Attractive Minnesota Health Care System Seeks Athletic Young Adults with Broken Legs, Fractured Ribs, Concussions, or Other Traumas. Object: Long-Term Relationships.

August 29, 2017

Notable Health Care Advertising

// By Peter Hochstein //

Peter Hochstein“Duluth, a four-season city with 11,000 acres of green space alongside the great Lake Superior, has miles of trails and over 100 parks, providing a suitable back drop for a multitude of recreation activities.”

Wait! Don’t go away! You’re still reading Strategic Health Care Marketing. The quote above, from Duluth, Minnesota’s Parks and Recreation website, simply helps to explain a population trend that inspired a hospital advertising campaign. It was for St. Luke’s Regional Trauma Center, part of St. Luke’s Health Care System in Duluth. And therein lies a tale.

St. Luke's logoWith two hospitals, 267 beds, and nearly 40,000 annual emergency room visits, according to U.S. News and World Report, you’d expect St. Luke’s to be the dominant health care organization in a small city. (Duluth has a population of only about 86,000 and about 280,000 in the entire metropolitan statistical area.) But there’s an even bigger, and probably much richer, competitor in town. It’s the better-funded Essentia Health system, which can finance a stronger marketing presence.

So how was the smaller St. Luke’s system going to compete? Let Patrice Bradley, CEO and creative director of Swim Creative, St. Luke’s advertising agency, pick up the story.

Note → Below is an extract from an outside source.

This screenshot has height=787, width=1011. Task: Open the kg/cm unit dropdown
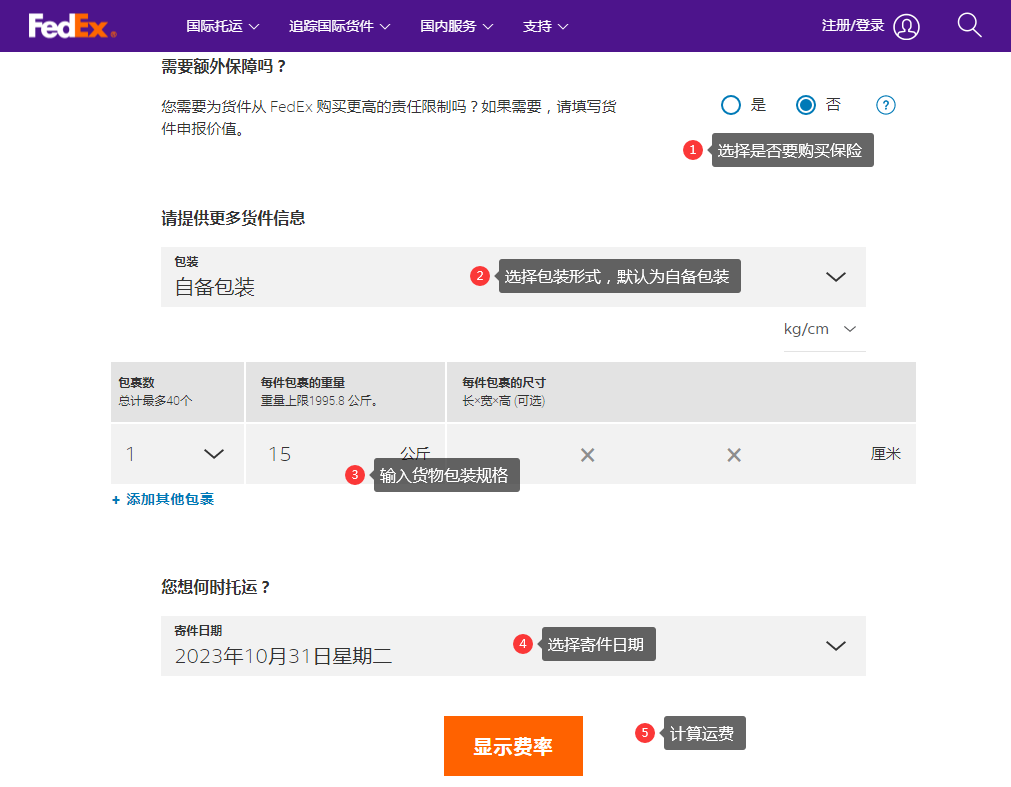pyautogui.click(x=824, y=329)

“Typically here, you go with whatever your family had or whatever your parents got you into,” says Bradley, explaining how local people choose a hospital. “You have allegiance to one system or the other. We did a lot of research trying to figure out ‘Where’s the opportunity?’ The opportunity is young people, millennials, are moving to this area. And they’re moving to this area because it’s beautiful.”